First, when you buy something hoping to gain on a price rise, the money you bet with IS THE RISK. Dummies never get this right.
The DANGER is that you lose 100% of your money AT-RISK, less any side bets (e.g., insurance to cover losses).
The only way to live "risk free" is to not bet your cash. However, owing to the effects of Money Accretion, you lose buying power thru time.
TruthAxe 1 year ago
@TruthAxe I agree, there is no Investment in the world that is without Risk. Not even Gold or Silver, coz that can also be stolen. Risk is the very thing, that makes Man a fighter. It is what propells him to greatness. Unfortunately for all the people wanting to make money risk-free, they're not aware that they're just asking for a demotion in real life.
bsg005 1 year ago
@bsg005 Yes. A massive sell off in gold or silver could lead to a loss, easily, even accounting for buying power. Once anyone bets, their money is at-risk.
Risk is what makes humans alive, a key differentiator between humans and animals.
TruthAxe 1 year ago
I was impressed what David Bloom said, "some nations are Q-Eing, some aren't...it's all over the place...and the USA will always believe it can grow itself out"...VERY good analysis
JMillerBayRidge 1 year ago
@JMillerBayRidge Did you notice that David Bloom was not willing to take any serious future position, unlike Faber who seems to be more convinced about the direction ahead? Bloom seems to require more time to understand what's going on.
bsg005 1 year ago
@bsg005 well, of course he doesn't deserve the sobriquet of "Gloom,boom, and doom" of Faber..but he makes an important observation, one of inconsistency and disorganization. And it is important, because both austerity and QE'ing will lead to a same result, in a different way. But, I think behind his prescient observations is also a similar realization to Faber.
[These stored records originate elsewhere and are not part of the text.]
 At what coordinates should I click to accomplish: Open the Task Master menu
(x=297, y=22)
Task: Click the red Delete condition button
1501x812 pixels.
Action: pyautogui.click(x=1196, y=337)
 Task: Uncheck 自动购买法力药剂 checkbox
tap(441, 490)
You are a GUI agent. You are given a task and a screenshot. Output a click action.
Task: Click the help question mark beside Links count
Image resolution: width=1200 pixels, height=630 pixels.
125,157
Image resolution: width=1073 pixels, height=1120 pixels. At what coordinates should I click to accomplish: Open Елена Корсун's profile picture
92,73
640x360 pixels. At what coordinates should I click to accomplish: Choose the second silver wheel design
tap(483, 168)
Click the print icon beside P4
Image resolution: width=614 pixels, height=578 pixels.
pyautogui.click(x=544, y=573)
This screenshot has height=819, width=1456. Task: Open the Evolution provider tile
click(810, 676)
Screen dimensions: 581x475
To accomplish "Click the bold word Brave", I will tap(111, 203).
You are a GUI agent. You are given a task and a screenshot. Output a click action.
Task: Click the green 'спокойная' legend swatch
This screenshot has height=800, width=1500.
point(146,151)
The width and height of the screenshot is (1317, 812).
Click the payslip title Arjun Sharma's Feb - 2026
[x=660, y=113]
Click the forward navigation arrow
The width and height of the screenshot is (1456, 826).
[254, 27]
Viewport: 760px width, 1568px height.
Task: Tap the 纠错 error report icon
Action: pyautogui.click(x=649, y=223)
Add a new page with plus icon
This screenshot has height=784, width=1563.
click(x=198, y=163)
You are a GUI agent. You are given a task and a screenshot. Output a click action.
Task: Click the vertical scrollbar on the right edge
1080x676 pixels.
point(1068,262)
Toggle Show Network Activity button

JMillerBayRidge 1 year ago
@JMillerBayRidge Thanks for your comment. I agree that he makes a good observation. I personally think that asterity after Inflation, is akin to taking much of the pain now instead of in the future, but QE'ing is like setting up for much higher levels of pain later on. The difference is only in the amount of time taken and the amount of pain suffered before the economies restructure towards their equilibrium. Is that what you meant by saying 'same result in a different way?"
bsg005 1 year ago
I am a civil servant. I worked with a private company before this job, that paid me 50% or less of what I make now. The private company made me work 80 hours a week. I live in NYC; one of the obligations was to go from what place to another. The private company did not pay for gas (about $300 per month), half of my health-care, I had to buy my own materials necessary for the business.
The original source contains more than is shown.